Infants Younger than 6 Months of Age:

  • Give about ½ ounce of an oral electrolyte solution (e.g. pedialyte) every 15 minutes or so. Try to avoid water unless we tell you otherwise, as the salts in the electrolyte solution help to replace what is being lost from the vomiting process.
  • Slowly increase the amount of solution your infant is taking if the vomiting has not reoccurred. For example, after two hours of tolerating the ½ ounce, it is okay to try maybe ¾ – 1 ounce every 15 minutes or so and then gradually increase throughout the day.
  • If after eight hours of this hydration process without any vomiting, it is okay to return to either formula and/or breastfeeding. But start slowly. If breastfeeding, stick to 5-10 minute feeds every two hours and if formula feeding maybe begin with no more than an ounce at a time.
  • If vomiting occurs during this rehydration process, wait about 30-60 minutes before beginning the process once again.
  • But with any infant under two months of age and back-to-back vomiting episodes, call us at Boulevard Pediatrics for immediate care and instructions.

Infants 6 Months to 1 Year of Age:

  • For the most part, pretty similar directions as for the younger infants, other than volume amounts can begin a bit higher.
  • What often is helpful in this age range are the flavored popsicles from the oral electrolyte solutions.
  • If after eight hours of this hydration process without any vomiting, it is okay to return to formula/breastmilk as mentioned above. Just remember to start slowly. And for infants who are on solids, it is okay to begin slowly with some of the bland foods — bananas, cereals and soft crackers.

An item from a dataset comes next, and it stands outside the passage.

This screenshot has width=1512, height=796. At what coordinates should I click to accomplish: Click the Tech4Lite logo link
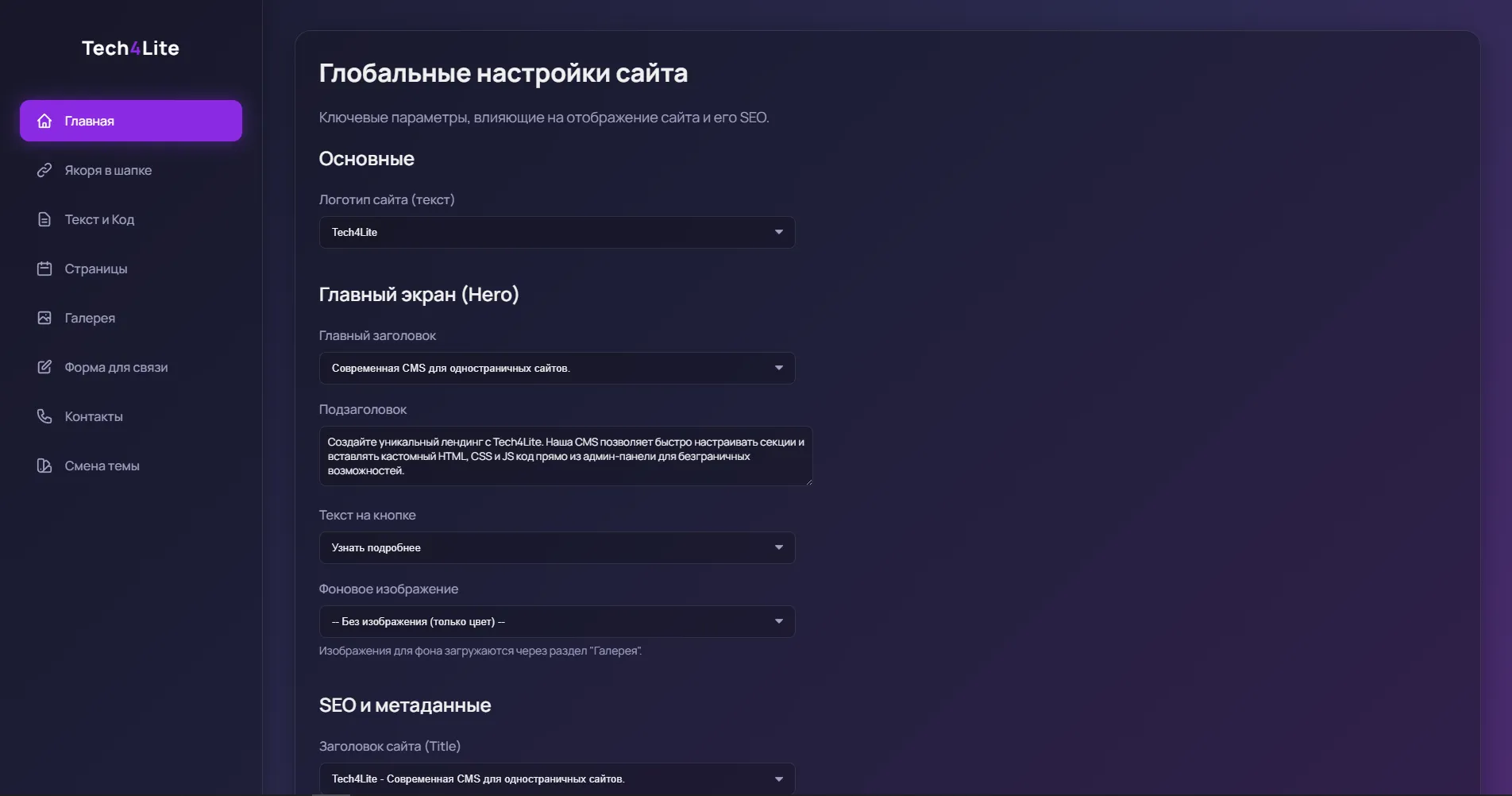click(130, 48)
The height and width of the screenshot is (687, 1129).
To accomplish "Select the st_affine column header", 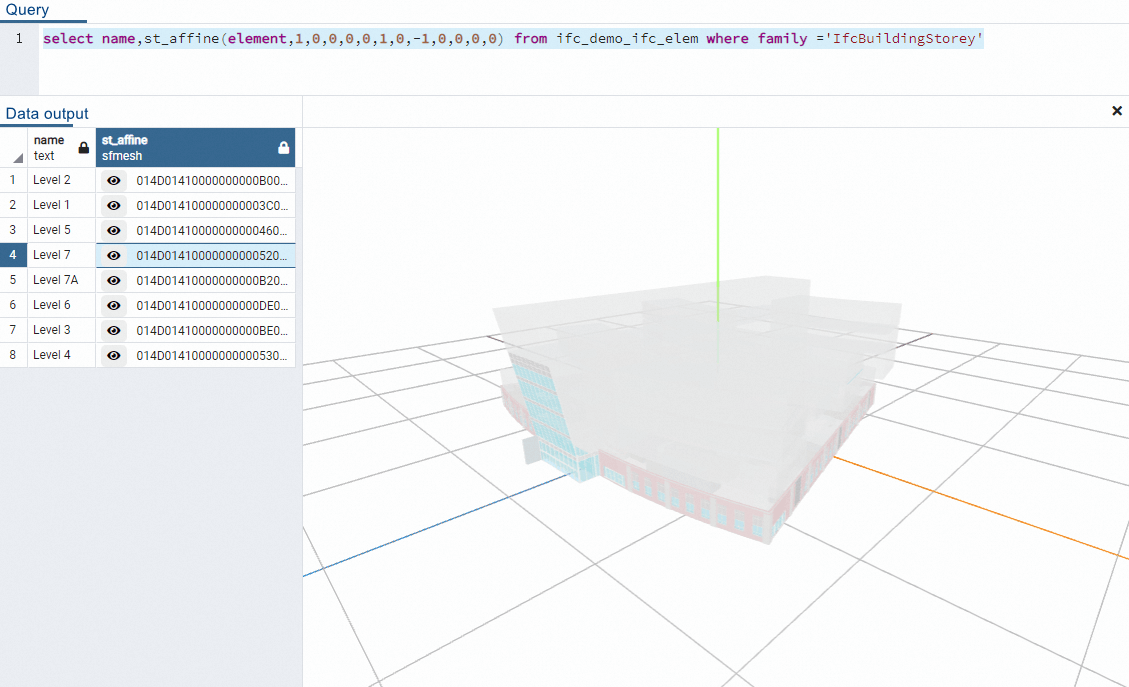I will click(x=180, y=148).
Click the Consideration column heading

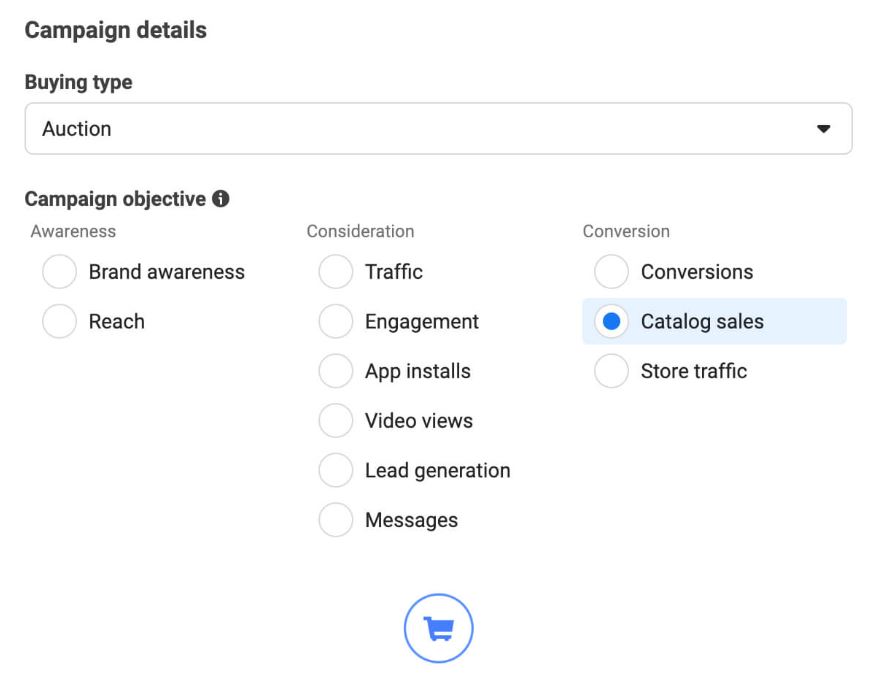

Children 1 Year of Age and Older:

  • Same instructions as above, but larger initial volumes of clear fluids can be tolerated. Begin with ¾ ounces every 15 minutes and gradually increase from there. Some clear liquids include ice chips/water, flavored oral electrolyte solutions (e.g. pedialyte), or popsicles, as mentioned above.
  • After eight hours of no vomiting, it is okay to start the mild, bland foods listed above, as well as mashed potatoes, bland soups, and chicken broth.
  • Sometimes we will prescribe an anti-vomiting medication but only after being evaluated in the office.
  • And for those wondering about milk products, it is probably best to avoid them until a day or so after the vomiting ceases.

So what are some symptoms of mild to moderate dehydration?

  • Dry mouth
  • Decreased tears
  • Decreased wet diapers or no urination in an older child for 6-8 hours
  • Slightly sunken in soft spot on the infant's head
  • Fussier than normal

What are some symptoms of severe dehydration?

  • Drier mouth… even sticky-looking inside
  • Wrinkled or doughy skin
  • Decreased alertness
  • Sunken eyes or sunken in soft spot in an infant
  • More sleepy and even limp appearing
  • No urination in eight hours for an infant and 12 hours in a child

When should your child be seen?

If there is refusal of fluids or if vomiting continues, we want to see your child. Also, if there is any abdominal pain not consistent with a viral "stomach bug,” projectile vomiting in an infant less than 3 months of age, vomiting following head injury, vomiting bright green fluid, vomiting blood or coffee ground emesis, or anything else that concerns you about your child, please have your child be seen immediately.